Harga minyak dunia anjlok tajam setelah Iran melancarkan serangan rudal ke pangkalan militer AS di Qatar dan Irak. Penurunan ini merupakan yang terbesar dalam sehari sejak awal April, dan termasuk salah satu yang terburuk dalam tiga tahun terakhir.
Berdasarkan laporan CNN.com, harga minyak mentah AS jatuh 7,2 persen menjadi $68,51 per barel. Ini merupakan penurunan signifikan dan membuat harga minyak diperdagangkan di bawah US$70 untuk pertama kalinya sejak 12 Juni, sehari sebelum Israel memulai serangan terhadap fasilitas nuklir Iran. Kondisi ini menimbulkan spekulasi di pasar.
Bob McNally, Presiden Rapidan Energy Group, menjelaskan penurunan tajam ini sebagai reaksi pasar terhadap apa yang dianggap sebagai “alarm palsu” terkait ketegangan Iran-Israel. Pasar, menurutnya, masih menunggu bukti nyata gangguan pasokan minyak akibat eskalasi konflik tersebut. “Para pedagang telah melihat banyak alarm palsu terkait risiko gangguan geopolitik di pasar minyak,” ujar McNally. Ia menambahkan bahwa lonjakan harga lebih lanjut akan terkendali kecuali ada gangguan signifikan dalam produksi atau arus minyak Teluk.

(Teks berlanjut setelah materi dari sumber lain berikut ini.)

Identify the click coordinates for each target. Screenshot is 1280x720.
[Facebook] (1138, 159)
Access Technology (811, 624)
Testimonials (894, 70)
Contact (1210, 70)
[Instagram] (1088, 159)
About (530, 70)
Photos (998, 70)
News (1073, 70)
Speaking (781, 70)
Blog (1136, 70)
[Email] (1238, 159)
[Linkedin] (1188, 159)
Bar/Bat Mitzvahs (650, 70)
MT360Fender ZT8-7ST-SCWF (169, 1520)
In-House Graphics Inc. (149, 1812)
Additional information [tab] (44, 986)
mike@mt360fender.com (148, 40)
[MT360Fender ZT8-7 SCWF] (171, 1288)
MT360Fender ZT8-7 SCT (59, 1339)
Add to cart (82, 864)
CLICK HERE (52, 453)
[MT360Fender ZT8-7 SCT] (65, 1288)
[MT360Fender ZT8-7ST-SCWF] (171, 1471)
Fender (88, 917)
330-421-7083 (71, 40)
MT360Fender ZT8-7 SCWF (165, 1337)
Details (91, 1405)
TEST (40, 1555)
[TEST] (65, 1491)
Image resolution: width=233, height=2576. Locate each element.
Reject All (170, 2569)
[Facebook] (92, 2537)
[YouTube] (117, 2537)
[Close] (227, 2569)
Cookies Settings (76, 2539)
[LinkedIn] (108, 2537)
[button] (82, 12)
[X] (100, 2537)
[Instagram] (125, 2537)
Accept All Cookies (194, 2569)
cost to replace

Pendapat senada disampaikan Menteri Energi AS, Chris Wright. Dalam wawancara CNBC, Wright menyatakan bahwa ia tidak memperkirakan kenaikan harga minyak yang signifikan akibat ketegangan tersebut. Ia bahkan mengaku tak terkejut dengan penurunan harga minyak, bahkan mungkin lebih besar dari yang diperkirakan. “Saya tidak akan mengharapkan banyak pergerakan minyak naik dari ketegangan yang sedang terjadi. Saya tidak terkejut harga minyak telah turun sedikit, mungkin lebih dari yang saya duga,” katanya.
Analis lain berpendapat bahwa penurunan harga juga disebabkan oleh fakta bahwa serangan Iran tidak mengganggu pengiriman atau produksi QatarEnergy. Ketiadaan dampak langsung terhadap pasokan minyak global menjadi faktor penentu penurunan harga yang signifikan ini.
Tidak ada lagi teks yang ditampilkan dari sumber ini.